Vice President: Peter AC Nelson
Dr Peter AC Nelson is an art historian, game scholar and visual artist working at the intersection of computer game and landscape studies. He is engaged in a prolonged consideration of the history of landscape images, how they are remediated by technological shifts, and how these shifts absorb and reflect changes in our relationships with the physical environment. He has exhibited his artworks widely, including projects with HanArt TZ Gallery (Hong Kong), The National Palace Museum (Taiwan), The Sichuan Fine Art Academy Museum (Chongqing), the K11 Art Foundation (Hong Kong) and HowArt Museum (Shanghai) and is a regular contributor to the Philosophy of Computer Games Conference, DiGRA and Chinese DiGRA, of which he is a current board member. Peter is an Assistant Professor at the Academy of Visual Arts and the Augmented Creativity Lab at Hong Kong Baptist University where he is working on research projects that span player-generated content, landscape encoding using Generative Adversarial Networks and the ontology of the digital image.

Secretary: Jonathan Frome
Jonathan Frome is an independent scholar based in Hong Kong whose research focuses on emotional responses to interactive media. He received a PhD in Film Studies from University of Wisconsin-Madison. He has published in journals such as Games and Culture, Journal of Asthetics and Art Criticism, Projections, and Quarterly Review of Film and Video. His research interests include video game studies, film theory, aesthetics, and emotion.

Communications/Public relations: Hugh Davies 戴修
Dr Hugh Davies is a maker, curator and researcher. His practice explores histories of mobile devices and cultures of games and play in the Asia Pacific Region. Awarded a PhD in Art, Design and Architecture from Monash University in 2014, Davies’s research has been supported with fellowships from Tokyo Art and Space, M+ Museum of Visual Culture and the Hong Kong Design Trust. Davies is a postdoctoral research fellow at RMIT in Melbourne, Australia. 戴修是藝術家、研究員,主要探索有趣的遊戲設備,並視城市為遊戲版圖。他透過以實踐為本的研究,探究玩樂如何成為分隔遊戲與日常、現實與虛擬的流動界線。他在2014年於蒙納殊大學取得藝術、設計及建築哲學博士學位,研究題材為跨媒體遊戲。近年,他成為Tokyo Arts and Space的資助研究員及香港M+ / Design Trust 研究學人,研究亞太區遊戲文化,目前擔任皇家墨爾本理工大學的博士後研究員。

Student representative: Benjamin Horn
Benjamin Horn is a PhD student at the City University of Hong Kong. Previously a teacher and Foreign Director at the College of Culture and Education at Guangxi Normal University, where he taught classes in English literature and cross-cultural communications, he became interested in the novel forms that narratives are taking in video games, and so left his position to pursue a doctorate. He is primarily concerned with research issues centered around game criticism, and is working on a new model for the study and analysis of narrative games, with an emphasis on the use of quests as a methodological tool, and combining theory with practice in the form of accompanying case studies. He is also deeply invested in Chinese culture and history, and can speak fluent Mandarin. When he is not writing, he is playing games, reading, or cooking.

* RECORDED INFORMATION:
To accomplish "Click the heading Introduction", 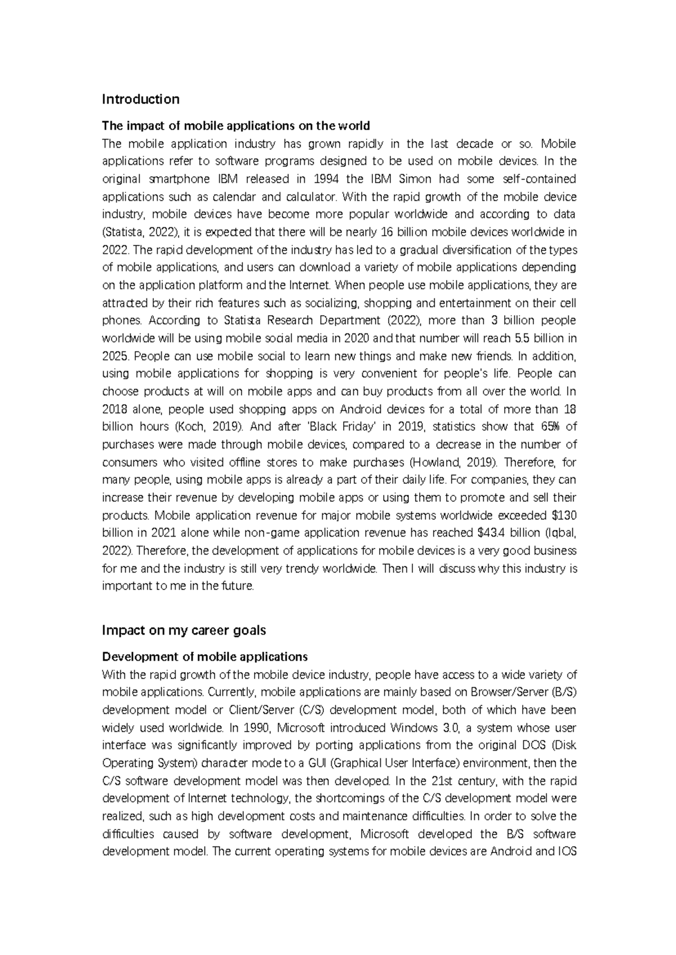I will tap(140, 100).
==
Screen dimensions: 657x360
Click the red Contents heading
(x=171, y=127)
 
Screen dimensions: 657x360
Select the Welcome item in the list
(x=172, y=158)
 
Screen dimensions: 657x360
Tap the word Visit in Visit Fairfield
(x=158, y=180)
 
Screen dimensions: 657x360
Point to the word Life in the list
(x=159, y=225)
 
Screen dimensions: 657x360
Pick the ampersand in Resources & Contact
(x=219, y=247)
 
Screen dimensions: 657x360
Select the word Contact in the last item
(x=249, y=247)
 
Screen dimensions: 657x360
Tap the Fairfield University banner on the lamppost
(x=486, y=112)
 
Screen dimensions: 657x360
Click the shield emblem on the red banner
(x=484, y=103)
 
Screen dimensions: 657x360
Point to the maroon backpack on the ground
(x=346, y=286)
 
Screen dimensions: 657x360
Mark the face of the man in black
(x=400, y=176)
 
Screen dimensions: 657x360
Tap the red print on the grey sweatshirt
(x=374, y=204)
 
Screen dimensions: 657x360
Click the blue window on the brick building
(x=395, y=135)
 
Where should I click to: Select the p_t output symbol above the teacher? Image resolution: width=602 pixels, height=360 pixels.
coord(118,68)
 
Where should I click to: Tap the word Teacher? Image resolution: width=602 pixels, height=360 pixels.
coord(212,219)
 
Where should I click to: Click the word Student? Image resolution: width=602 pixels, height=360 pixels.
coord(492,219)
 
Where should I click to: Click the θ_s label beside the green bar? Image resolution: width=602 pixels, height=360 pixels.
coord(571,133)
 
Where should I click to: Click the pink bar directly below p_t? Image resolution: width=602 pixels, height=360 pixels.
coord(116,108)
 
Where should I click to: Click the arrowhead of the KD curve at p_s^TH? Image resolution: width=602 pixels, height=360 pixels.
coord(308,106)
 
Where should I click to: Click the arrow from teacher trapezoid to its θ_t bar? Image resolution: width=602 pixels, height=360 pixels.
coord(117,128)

* TASK A: According to the board member profiles, from which university did Jonathan Frome receive his PhD in Film Studies?
* TASK B: Rewrite the part of the board member profiles that opens with the words containing "Student representative: Benjamin" and closes with "reading, or cooking.", substituting "intercultural communication" for "cross-cultural communications".
* TASK C: Pick up the board member profiles after their last sentence and write the next part.

* FINAL RESULT A: University of Wisconsin-Madison.

* FINAL RESULT B:
Student representative: Benjamin Horn
Benjamin Horn is a PhD student at the City University of Hong Kong. Previously a teacher and Foreign Director at the College of Culture and Education at Guangxi Normal University, where he taught classes in English literature and intercultural communication, he became interested in the novel forms that narratives are taking in video games, and so left his position to pursue a doctorate. He is primarily concerned with research issues centered around game criticism, and is working on a new model for the study and analysis of narrative games, with an emphasis on the use of quests as a methodological tool, and combining theory with practice in the form of accompanying case studies. He is also deeply invested in Chinese culture and history, and can speak fluent Mandarin. When he is not writing, he is playing games, reading, or cooking.

* FINAL RESULT C:
Student representative: Yu Hao
HAO Yu is a PhD Candidate at the School of Creative Media, City University of Hong Kong. She is researching the intersections of computer games, new media art, and media philosophy. Her current projects are focused around the process-relational aspect of computer games as digital objects and the social, political, and performative dimensions of computer gameplay. She holds an MA in Creative Media from City University of Hong Kong and a BA in Communication from East China Normal University in Shanghai. Her recent publications include “Video Games about Politics as States of Exception” in Gamevironments (2020, in press) and “Computer Games as Social Sculptures: Toward a Reevaluation of the Social Potential of Games and Play” in the Proceedings of the 2020 DiGRA International Conference. She has also presented at conferences internationally including Chinese DiGRA Conference (Beijing, 2019), Games and Literature Theory Conference (Kolkata, 2019), and Process, Performance and Mediation – Intermedia Studies Symposium (Lund, 2020).

Industry liaison: Yigang Liu
Yigang Liu (Neal), the Ph.D. candidate from SAFA, Shanghai University. From 2018 to the present, I served as the director of game design in Shanghai company of Beijing MeiXingSiYuan International Education Technology co., LTD. From 2018 to present, I have been a member of the academic advisory group of Shanghai Qihuang technology co., LTD. (Qihuang E-sports, the strategic partner of Tencent E-sports). Since 2014, I have been working as a news illustrator for Yixing Daily. From 2013 to 2018, I worked in the Wuxi Institute of Arts and Technology, Jiangsu Province, where I was responsible for digital game design lecturing and served as the director of the 3D printing laboratory. In 2013, I worked as the architectural design director of Cambodia Chen Group. From 2011 to 2012, I studied at Abertay Dundee University in the UK and obtained a master’s degree in game design and development. I studied in Shanghai university from 2007 to 2011 and received a bachelor’s degree in engineering.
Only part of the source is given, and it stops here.